Code tools

This page lists the internal STAPM R packages. These code tools help to improve code quality, promote reproducible analysis, and enhance knowledge management. This post is a good explainer of why developing internal R packages is useful.

Developing code tools in the form of modular R functions that have been quality assured means that we save time by avoiding re-writing code for the same elements for each project, and that there is a greater consistency across projects and code. Writing code in a modular form (as functions) also means that we can more easily share useful elements of code between projects. New projects can extend functions, add new versions of functions, or add additional functions that bring new aspects to our modelling. Each function is accompanied by a description of what that element of code does.

The R packages that we have developed are described below (for the installation instructions, the documentation of individual functions and technical vignettes, click on the package links below to go to each package’s webpage). On the package webpages you will see that each package has its own accompanying vignettes, which explain in more detail what the functions in it do and how to use the functions. Each function has its own helpfile, which explains its inputs, processes and outputs. The package webpages also contain links to key outputs produced by the package code.


Tobacco and alcohol policy modelling workflow of R packages that inform the core STAPM modelling.



Publishing and promoting the software and the outputs it produces

The goal is to publish and promote the software developed in the form of these R packages. To this end, use-case scenarios, worked examples and “how to” resources are being developed. This process is supported by two-way engagement with academic collaborators and knowledge exchange partners who might make use of the STAPM code base.

Inspired by the ideas behind the R package “vertical” (Vuorre and Crump 2021), we have begun to integrate code that produces outputs within some of the STAPM R packages. For example,

Any outputs of the nature described above are highlighted and linked to on the package webpages below.

Data is only attached to packages when it is publicly available or sufficiently derived from the original source through the processes applied in the STAPM code to meet information governance requirements (see the Data page for the information governance policies followed).



Open source R packages

Some of the STAPM family of R packages are made open access via Github and the Open Science Framework under a GPL v3 license. The code that has been made open source is generally code that is used for building model inputs and for conducting certain functions within the simulation process. The code has been made open source for the following two reasons:

  • Transparency. Open science, allowing review and feedback to the project team on the code and methods used.
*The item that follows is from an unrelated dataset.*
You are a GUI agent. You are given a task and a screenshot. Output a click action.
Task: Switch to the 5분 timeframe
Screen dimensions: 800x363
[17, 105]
  • Methodology sharing. For people to understand the code and methods used so they might use aspects of it in their own work, e.g., because they are doing something partially related that isn’t exactly the same job and might like to “dip into” elements of this code for inspiration

Other R packages are not publicly available. The code that is not publicly available is generally code that is used for running the model and processing outcomes for particular projects. The sharing of this more sensitive code is subject to review and discussion among the wider team in the Sheffield Centre for Health and Related Research.
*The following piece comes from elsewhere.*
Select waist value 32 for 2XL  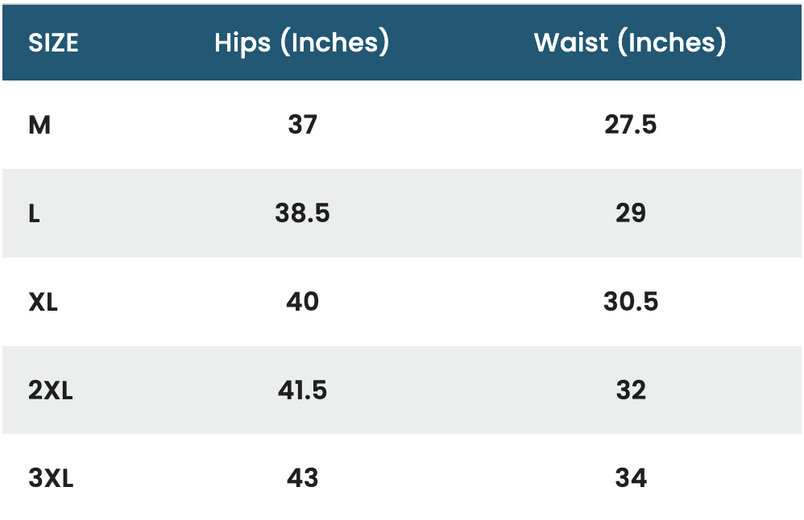coord(631,390)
R packages that process data on tobacco and alcohol consumption

The R packages in this section all contain functions that prepare inputs to the STAPM microsimulation of tobacco and/or alcohol consumption.

The hseclean package contains functions to process the Health Survey for England data and the Scottish Health Survey data to inform the characteristics of the synthetic population sample. It contains functions that:
  • read the data, rename, organise and process the variables required
  • impute missing data
  • summarise data
  • The toolkitr package contains functions to process the Smoking Toolkit Study (STS) and Alcohol Toolkit Study (ATS) data to produce monthly cross-sectional data on drinking and smoking behaviours and attitudes:
  • read the data, rename, organise and process the variables required
  • summarise data
  • The smktrans package contains functions that estimate annual probabilities of smoking initiation, quitting and relapse from several years of cross-sectional smoking survey data. Estimates are stratified by age, sex, cohort/period, and Index of Multiple Deprivation quintiles.
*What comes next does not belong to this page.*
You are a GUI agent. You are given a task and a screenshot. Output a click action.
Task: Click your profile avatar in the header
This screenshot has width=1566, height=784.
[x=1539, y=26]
    The alc.tools package contains functions that support the microsimulation of the dynamics of individual tobacco and alcohol consumption. Whilst the smktrans package supports the microsimulation of whether individuals currently smoke, the alc.tools package contains functions that support the microsimulation of the average number of cigarettes smoked per day by current smokers. The alc.tools package also contains functions to support the microsimulation of whether or not someone currently drinks, and of the average number of UK standard units of alcohol they drink if they are current drinkers. Data inputs to the functions in the alc.tools package are prepared by functions in the hseclean package.